> Brief
Rewrite the records below with every "Instruction" changed to "Directive" and nothing else altered.

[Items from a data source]

---

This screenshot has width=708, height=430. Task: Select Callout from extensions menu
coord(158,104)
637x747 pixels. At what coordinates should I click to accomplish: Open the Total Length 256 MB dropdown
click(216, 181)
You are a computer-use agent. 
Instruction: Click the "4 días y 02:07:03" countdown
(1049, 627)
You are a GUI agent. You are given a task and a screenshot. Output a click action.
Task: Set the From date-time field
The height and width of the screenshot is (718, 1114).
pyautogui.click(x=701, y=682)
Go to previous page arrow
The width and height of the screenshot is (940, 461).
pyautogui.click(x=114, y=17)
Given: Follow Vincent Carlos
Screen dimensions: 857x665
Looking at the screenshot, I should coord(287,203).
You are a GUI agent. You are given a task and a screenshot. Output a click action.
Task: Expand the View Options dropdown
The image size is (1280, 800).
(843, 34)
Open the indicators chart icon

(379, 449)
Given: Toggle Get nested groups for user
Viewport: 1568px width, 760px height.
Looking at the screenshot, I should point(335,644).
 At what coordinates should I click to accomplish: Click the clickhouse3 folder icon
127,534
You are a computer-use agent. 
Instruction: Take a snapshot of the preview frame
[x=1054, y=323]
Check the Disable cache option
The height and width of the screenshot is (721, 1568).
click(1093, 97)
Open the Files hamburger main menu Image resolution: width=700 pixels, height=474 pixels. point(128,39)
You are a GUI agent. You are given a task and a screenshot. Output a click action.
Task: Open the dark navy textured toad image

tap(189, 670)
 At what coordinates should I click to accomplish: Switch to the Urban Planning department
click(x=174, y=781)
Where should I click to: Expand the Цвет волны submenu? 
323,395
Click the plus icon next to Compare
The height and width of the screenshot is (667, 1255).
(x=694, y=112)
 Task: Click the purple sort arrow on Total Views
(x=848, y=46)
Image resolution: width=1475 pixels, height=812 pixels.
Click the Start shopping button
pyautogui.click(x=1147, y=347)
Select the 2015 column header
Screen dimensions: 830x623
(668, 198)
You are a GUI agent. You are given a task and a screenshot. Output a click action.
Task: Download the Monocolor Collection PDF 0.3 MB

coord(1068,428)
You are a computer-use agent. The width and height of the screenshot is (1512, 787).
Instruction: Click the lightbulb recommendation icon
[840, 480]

---

> Exercise answer
This screenshot has width=708, height=430. Task: Select Callout from extensions menu
coord(158,104)
637x747 pixels. At what coordinates should I click to accomplish: Open the Total Length 256 MB dropdown
click(216, 181)
You are a computer-use agent. 
Directive: Click the "4 días y 02:07:03" countdown
(1049, 627)
You are a GUI agent. You are given a task and a screenshot. Output a click action.
Task: Set the From date-time field
The height and width of the screenshot is (718, 1114).
pyautogui.click(x=701, y=682)
Go to previous page arrow
The width and height of the screenshot is (940, 461).
pyautogui.click(x=114, y=17)
Given: Follow Vincent Carlos
Screen dimensions: 857x665
Looking at the screenshot, I should coord(287,203).
You are a GUI agent. You are given a task and a screenshot. Output a click action.
Task: Expand the View Options dropdown
The image size is (1280, 800).
(843, 34)
Open the indicators chart icon

(379, 449)
Given: Toggle Get nested groups for user
Viewport: 1568px width, 760px height.
Looking at the screenshot, I should point(335,644).
 At what coordinates should I click to accomplish: Click the clickhouse3 folder icon
127,534
You are a computer-use agent. 
Directive: Take a snapshot of the preview frame
[x=1054, y=323]
Check the Disable cache option
The height and width of the screenshot is (721, 1568).
click(1093, 97)
Open the Files hamburger main menu Image resolution: width=700 pixels, height=474 pixels. point(128,39)
You are a GUI agent. You are given a task and a screenshot. Output a click action.
Task: Open the dark navy textured toad image

tap(189, 670)
 At what coordinates should I click to accomplish: Switch to the Urban Planning department
click(x=174, y=781)
Where should I click to: Expand the Цвет волны submenu? 
323,395
Click the plus icon next to Compare
The height and width of the screenshot is (667, 1255).
(x=694, y=112)
 Task: Click the purple sort arrow on Total Views
(x=848, y=46)
Image resolution: width=1475 pixels, height=812 pixels.
Click the Start shopping button
pyautogui.click(x=1147, y=347)
Select the 2015 column header
Screen dimensions: 830x623
(668, 198)
You are a GUI agent. You are given a task and a screenshot. Output a click action.
Task: Download the Monocolor Collection PDF 0.3 MB

coord(1068,428)
You are a computer-use agent. The width and height of the screenshot is (1512, 787).
Directive: Click the lightbulb recommendation icon
[840, 480]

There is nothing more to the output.